While more modest than the Bay Area, the creative sector has been vibrant throughout Southern California, particularly companies producing digital entertainment content. Some of that work is beginning to come downtown. The office vacancy rate in Los Angeles is slightly below the national average and rents are increasing, which could help spur some more construction. Moreover, there has been a great deal of activity in the hotel and apartment sector.
Similarly, San Diego’s office market is holding its own, with very little space currently under construction. Leasing remains steady and rents and resale prices continue to rise, benefitting from a lack of new supply and low interest rates. Considerably more projects are in the planning phases, however, though the physical construction still appears to be a ways off.
Home Sales Growth Struggles
Home sales improved only modestly in 2014, with the single-family market up just 0.6% over the year, and the condo and townhome market rising a paltry 0.2%. Home sales languished nationwide in 2014, so the weak growth rates actually look quite a bit better when comparing them to national numbers. San Francisco, San Diego and the Inland Empire all saw home sales rise this past year, while Los Angeles, Orange County and much of the Bay Area outside of San Francisco posted declines.

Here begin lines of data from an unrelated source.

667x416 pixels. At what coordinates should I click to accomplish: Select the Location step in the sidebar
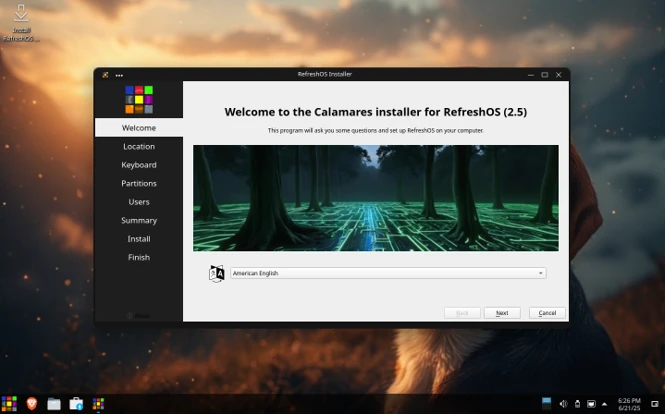139,147
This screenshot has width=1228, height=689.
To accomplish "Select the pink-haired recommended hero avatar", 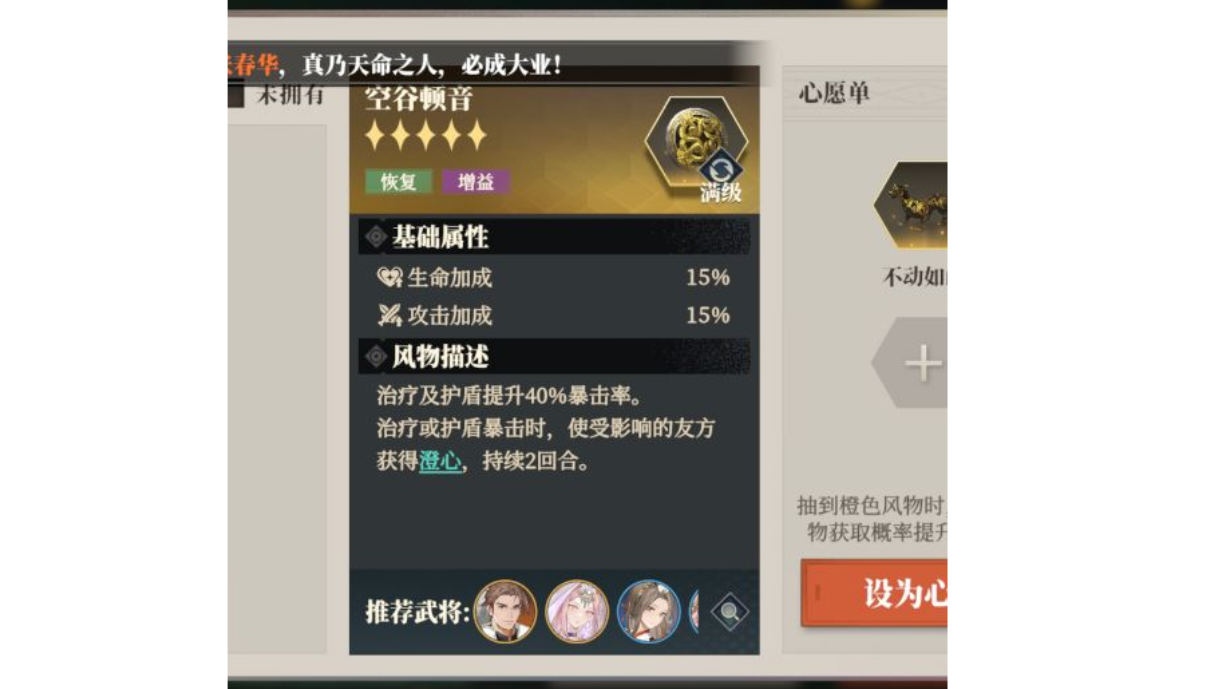I will coord(577,611).
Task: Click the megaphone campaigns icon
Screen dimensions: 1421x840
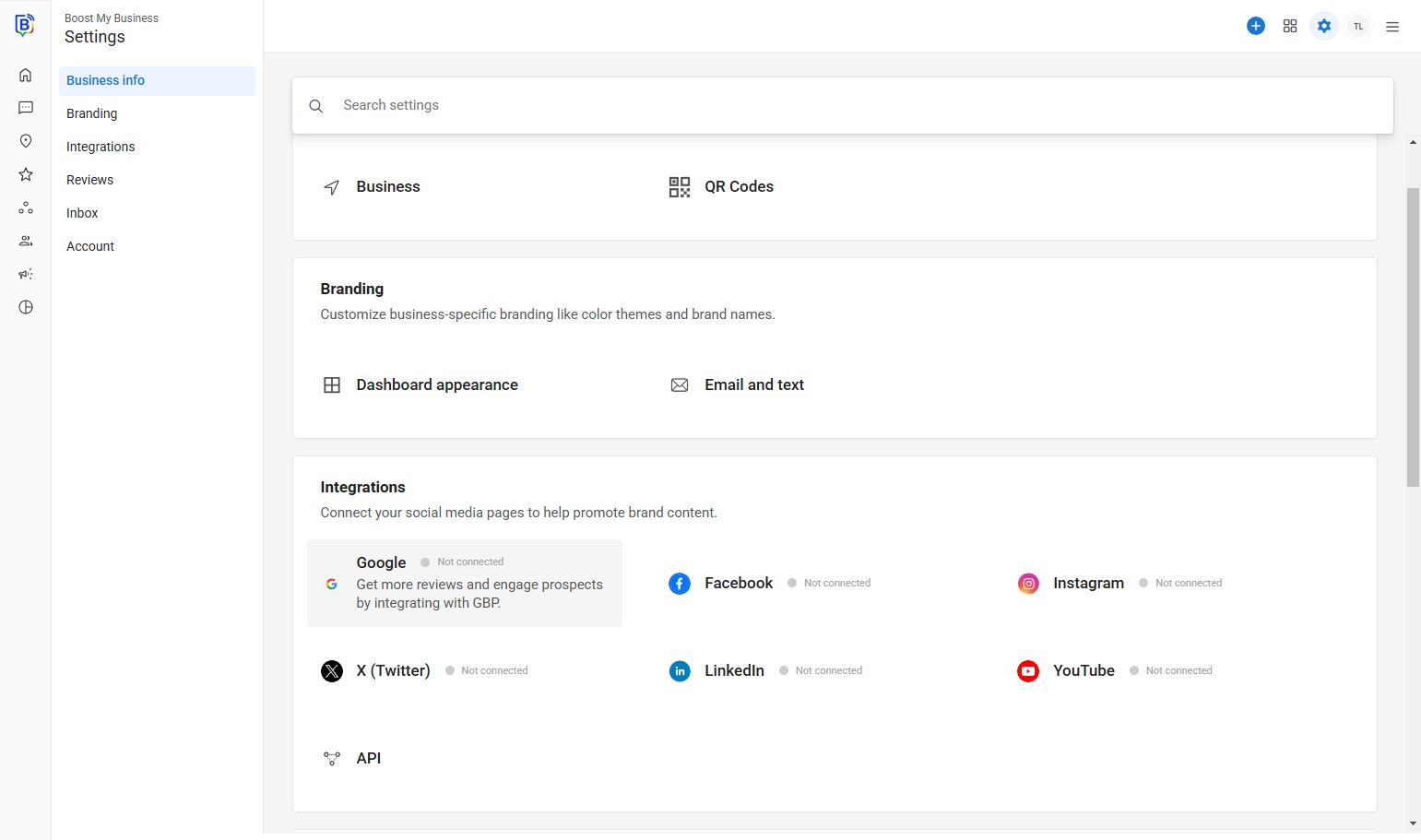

Inventories have risen slightly throughout the state, which should provide more options to buyers. The inventory of homes available for sale in the Bay Area remains exceptionally lean. The pace of single-family construction has leveled off at fairly low levels, but is showing signs of reviving in a handful of areas. The strongest markets have few developed lots available for a single-family construction. The multifamily sector continues to strengthen, which comes somewhat in contrast to the slowdown seen nationwide.
The apartment market is exceptionally strong in the Bay Area and San Diego. Vacancy rates in San Jose, San Diego, Los Angeles and San Francisco are all below the national average, which is encouraging more growth in those markets. Although home prices have moderated recently, they remain 7% higher than a year ago. Thanks to the faster-than-average appreciation, home prices are just 15.2% below their prerecession peak, not much further than the national average of 13.4%.
The California Chamber of Commerce Economic Advisory Council, made up of leading economists from the private and public sectors, presents a report each quarter to the CalChamber Board of Directors. This report was prepared by council chair Mark Vitner, managing director and senior economist at Wells Fargo Securities, LLC.
Publication of this report is a project of the California Foundation for Commerce and Education.